Short exercise » Reproduce the rows below word for word, from the very first one through the line containing "coordinates (2, 730).", with both ends included.

>> BEGIN Records for this task

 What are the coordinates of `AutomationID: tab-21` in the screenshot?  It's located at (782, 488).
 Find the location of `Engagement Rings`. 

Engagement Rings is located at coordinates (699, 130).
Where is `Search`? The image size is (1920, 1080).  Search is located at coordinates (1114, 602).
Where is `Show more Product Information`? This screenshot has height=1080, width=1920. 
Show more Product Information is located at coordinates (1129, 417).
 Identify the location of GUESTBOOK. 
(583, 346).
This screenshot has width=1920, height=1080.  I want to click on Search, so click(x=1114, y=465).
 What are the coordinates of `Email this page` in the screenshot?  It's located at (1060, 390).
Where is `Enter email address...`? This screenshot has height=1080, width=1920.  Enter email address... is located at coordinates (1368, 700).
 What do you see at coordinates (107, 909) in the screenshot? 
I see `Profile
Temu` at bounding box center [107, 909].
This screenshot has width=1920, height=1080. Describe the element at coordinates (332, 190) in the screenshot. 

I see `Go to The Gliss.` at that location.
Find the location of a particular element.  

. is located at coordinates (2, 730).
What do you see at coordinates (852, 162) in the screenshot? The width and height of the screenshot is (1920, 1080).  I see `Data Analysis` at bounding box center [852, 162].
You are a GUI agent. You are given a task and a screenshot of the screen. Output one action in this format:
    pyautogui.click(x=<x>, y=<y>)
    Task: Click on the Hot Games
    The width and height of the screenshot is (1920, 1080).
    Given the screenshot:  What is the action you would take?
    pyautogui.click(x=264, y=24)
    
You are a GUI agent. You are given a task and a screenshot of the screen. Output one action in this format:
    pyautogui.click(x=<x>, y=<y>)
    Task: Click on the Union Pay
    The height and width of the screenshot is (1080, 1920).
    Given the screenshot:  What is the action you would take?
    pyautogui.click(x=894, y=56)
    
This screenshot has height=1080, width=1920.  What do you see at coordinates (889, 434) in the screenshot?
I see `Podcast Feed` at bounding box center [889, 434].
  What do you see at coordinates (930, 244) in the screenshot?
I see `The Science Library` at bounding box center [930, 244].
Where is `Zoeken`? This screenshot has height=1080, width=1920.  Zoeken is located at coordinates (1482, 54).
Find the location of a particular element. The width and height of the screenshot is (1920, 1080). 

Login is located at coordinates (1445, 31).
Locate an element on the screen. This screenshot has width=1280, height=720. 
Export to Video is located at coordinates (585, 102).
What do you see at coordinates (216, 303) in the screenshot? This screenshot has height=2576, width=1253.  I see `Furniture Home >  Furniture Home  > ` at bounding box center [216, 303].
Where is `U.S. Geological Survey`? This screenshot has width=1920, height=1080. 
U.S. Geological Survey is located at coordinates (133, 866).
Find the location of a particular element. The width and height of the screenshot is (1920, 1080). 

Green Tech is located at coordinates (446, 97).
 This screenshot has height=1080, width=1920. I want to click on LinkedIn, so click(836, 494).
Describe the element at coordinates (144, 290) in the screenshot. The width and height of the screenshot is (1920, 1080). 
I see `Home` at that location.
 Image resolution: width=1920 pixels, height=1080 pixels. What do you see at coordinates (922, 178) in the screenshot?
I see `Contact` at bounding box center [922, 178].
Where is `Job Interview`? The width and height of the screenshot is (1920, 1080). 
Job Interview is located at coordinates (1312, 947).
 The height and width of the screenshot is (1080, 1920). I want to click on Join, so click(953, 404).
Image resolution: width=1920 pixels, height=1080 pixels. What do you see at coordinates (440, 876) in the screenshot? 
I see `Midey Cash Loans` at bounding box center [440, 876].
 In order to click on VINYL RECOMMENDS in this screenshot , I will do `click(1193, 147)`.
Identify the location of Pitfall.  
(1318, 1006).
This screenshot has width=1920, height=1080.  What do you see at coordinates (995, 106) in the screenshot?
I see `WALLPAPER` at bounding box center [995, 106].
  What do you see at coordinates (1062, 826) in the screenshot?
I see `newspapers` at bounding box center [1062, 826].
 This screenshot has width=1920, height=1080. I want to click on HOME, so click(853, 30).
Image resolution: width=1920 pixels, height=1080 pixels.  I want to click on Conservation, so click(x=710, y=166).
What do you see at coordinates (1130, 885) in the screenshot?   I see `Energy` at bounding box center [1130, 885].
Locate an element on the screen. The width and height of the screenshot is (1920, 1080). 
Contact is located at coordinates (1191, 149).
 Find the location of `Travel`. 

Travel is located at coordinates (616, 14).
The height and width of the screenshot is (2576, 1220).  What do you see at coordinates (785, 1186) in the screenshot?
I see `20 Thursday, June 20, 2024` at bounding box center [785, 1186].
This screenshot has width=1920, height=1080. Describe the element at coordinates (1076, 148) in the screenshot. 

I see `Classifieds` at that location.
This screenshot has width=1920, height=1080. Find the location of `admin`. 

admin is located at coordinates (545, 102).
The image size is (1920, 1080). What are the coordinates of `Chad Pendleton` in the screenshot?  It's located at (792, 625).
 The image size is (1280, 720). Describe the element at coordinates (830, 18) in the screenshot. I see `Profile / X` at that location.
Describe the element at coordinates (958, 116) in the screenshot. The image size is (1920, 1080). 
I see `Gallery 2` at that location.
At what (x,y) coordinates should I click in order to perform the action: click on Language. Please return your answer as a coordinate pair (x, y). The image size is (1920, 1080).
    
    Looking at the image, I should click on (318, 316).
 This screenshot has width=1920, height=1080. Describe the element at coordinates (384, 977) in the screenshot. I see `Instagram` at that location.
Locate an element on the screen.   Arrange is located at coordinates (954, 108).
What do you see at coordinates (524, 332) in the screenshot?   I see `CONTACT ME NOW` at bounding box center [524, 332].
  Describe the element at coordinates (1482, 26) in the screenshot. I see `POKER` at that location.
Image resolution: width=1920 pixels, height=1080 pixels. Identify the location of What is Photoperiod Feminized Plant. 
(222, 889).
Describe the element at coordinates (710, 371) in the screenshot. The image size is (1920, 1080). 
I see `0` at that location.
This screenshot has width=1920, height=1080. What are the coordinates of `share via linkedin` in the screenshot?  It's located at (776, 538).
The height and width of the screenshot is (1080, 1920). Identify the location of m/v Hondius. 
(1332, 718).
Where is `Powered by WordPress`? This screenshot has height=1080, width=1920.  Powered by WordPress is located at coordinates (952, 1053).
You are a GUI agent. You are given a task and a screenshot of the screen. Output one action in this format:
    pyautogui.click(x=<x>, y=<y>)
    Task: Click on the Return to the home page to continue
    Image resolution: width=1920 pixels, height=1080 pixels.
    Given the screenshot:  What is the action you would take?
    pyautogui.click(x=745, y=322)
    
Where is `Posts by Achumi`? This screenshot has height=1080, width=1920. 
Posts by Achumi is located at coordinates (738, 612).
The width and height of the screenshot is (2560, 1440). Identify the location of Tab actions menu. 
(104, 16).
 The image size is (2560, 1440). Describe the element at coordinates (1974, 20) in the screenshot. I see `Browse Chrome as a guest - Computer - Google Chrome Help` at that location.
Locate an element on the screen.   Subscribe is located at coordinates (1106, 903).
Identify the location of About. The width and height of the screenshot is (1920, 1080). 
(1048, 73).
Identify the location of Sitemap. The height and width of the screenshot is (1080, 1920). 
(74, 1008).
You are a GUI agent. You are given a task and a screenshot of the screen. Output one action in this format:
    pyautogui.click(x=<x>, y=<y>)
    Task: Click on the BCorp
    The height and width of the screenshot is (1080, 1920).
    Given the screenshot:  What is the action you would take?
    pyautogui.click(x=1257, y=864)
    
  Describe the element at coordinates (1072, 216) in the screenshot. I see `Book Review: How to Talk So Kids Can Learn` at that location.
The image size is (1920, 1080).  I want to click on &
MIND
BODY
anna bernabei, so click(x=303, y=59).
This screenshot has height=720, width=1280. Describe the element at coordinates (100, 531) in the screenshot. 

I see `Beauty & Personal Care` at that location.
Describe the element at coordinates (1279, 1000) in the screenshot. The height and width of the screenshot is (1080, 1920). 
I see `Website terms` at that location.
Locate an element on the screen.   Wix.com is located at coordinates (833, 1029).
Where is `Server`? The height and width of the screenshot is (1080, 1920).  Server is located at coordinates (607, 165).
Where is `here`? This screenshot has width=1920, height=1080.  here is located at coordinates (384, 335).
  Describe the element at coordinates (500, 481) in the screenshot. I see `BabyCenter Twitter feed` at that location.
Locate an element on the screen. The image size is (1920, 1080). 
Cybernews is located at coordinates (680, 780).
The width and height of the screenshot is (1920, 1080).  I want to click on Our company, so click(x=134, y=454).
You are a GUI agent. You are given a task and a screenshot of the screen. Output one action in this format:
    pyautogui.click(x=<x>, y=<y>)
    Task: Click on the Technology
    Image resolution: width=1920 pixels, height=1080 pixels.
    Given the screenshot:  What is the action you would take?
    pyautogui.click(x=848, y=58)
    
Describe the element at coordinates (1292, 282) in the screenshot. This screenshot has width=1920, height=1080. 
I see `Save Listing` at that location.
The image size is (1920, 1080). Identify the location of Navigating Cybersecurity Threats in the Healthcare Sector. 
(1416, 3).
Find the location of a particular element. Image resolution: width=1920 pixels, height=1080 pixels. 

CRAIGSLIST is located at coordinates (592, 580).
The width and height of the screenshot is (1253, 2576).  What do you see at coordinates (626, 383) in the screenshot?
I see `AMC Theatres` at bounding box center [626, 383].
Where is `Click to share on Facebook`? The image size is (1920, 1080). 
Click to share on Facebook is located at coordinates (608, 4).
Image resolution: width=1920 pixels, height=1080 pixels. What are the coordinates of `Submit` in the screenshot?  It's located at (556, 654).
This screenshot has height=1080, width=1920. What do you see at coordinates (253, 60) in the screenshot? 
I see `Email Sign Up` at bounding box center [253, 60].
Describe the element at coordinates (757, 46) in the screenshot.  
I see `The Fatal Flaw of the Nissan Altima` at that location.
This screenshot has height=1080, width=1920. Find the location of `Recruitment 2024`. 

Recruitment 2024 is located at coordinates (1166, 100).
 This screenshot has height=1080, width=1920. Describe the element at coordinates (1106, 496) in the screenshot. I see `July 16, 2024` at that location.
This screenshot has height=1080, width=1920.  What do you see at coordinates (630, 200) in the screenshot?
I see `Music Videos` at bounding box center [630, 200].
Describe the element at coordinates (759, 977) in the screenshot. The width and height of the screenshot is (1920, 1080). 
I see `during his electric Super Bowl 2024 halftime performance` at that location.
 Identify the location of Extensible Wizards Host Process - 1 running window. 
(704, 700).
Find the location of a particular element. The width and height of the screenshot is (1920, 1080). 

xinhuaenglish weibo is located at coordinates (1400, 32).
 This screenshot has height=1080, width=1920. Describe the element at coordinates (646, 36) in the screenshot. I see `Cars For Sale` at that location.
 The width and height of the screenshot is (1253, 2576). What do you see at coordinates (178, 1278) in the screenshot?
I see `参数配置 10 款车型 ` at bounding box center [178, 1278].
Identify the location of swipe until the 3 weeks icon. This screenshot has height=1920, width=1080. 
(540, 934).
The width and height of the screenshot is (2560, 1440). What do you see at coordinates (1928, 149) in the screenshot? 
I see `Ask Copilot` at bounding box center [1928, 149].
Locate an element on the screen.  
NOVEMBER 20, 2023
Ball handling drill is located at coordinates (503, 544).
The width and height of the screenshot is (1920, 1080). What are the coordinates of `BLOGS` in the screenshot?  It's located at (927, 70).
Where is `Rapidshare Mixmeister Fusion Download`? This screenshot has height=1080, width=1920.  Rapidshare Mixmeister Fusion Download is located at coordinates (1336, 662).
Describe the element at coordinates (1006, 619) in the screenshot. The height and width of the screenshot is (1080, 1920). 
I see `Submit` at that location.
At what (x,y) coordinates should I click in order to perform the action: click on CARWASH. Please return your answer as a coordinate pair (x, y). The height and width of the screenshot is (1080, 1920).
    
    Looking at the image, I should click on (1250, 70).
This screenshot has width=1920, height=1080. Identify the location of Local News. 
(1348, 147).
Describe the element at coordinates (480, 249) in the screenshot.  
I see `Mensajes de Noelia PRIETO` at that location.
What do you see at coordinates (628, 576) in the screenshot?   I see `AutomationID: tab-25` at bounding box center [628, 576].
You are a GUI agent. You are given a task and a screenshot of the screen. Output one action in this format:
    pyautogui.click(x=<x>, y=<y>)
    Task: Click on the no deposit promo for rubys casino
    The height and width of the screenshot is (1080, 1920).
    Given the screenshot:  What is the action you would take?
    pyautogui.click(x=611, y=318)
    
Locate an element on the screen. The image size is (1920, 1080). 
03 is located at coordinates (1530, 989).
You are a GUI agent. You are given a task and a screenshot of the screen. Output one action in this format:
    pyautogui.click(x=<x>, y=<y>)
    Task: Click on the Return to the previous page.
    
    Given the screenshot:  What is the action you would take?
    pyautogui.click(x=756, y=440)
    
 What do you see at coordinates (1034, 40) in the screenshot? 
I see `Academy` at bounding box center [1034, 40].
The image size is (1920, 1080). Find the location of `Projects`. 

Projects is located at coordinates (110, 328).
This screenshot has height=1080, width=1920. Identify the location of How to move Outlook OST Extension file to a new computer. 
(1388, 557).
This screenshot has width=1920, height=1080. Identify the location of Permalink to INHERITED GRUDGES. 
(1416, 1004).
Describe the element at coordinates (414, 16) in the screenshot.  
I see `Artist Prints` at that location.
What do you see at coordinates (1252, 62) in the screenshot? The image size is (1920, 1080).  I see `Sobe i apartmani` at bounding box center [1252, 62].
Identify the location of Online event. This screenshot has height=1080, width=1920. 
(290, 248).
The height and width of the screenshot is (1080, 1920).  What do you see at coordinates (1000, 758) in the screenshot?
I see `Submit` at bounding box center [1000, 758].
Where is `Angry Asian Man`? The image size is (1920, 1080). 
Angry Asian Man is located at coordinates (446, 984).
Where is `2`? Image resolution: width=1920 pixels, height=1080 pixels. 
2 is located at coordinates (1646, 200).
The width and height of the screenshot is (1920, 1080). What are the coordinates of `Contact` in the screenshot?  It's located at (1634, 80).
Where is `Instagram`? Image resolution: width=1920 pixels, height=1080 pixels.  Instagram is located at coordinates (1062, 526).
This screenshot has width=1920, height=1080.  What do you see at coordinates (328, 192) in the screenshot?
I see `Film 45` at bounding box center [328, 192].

>> END Records for this task

Finished answer »
 What are the coordinates of `AutomationID: tab-21` in the screenshot?  It's located at (782, 488).
 Find the location of `Engagement Rings`. 

Engagement Rings is located at coordinates (699, 130).
Where is `Search`? The image size is (1920, 1080).  Search is located at coordinates (1114, 602).
Where is `Show more Product Information`? This screenshot has height=1080, width=1920. 
Show more Product Information is located at coordinates (1129, 417).
 Identify the location of GUESTBOOK. 
(583, 346).
This screenshot has width=1920, height=1080.  I want to click on Search, so click(x=1114, y=465).
 What are the coordinates of `Email this page` in the screenshot?  It's located at (1060, 390).
Where is `Enter email address...`? This screenshot has height=1080, width=1920.  Enter email address... is located at coordinates (1368, 700).
 What do you see at coordinates (107, 909) in the screenshot? 
I see `Profile
Temu` at bounding box center [107, 909].
This screenshot has width=1920, height=1080. Describe the element at coordinates (332, 190) in the screenshot. 

I see `Go to The Gliss.` at that location.
Find the location of a particular element.  

. is located at coordinates (2, 730).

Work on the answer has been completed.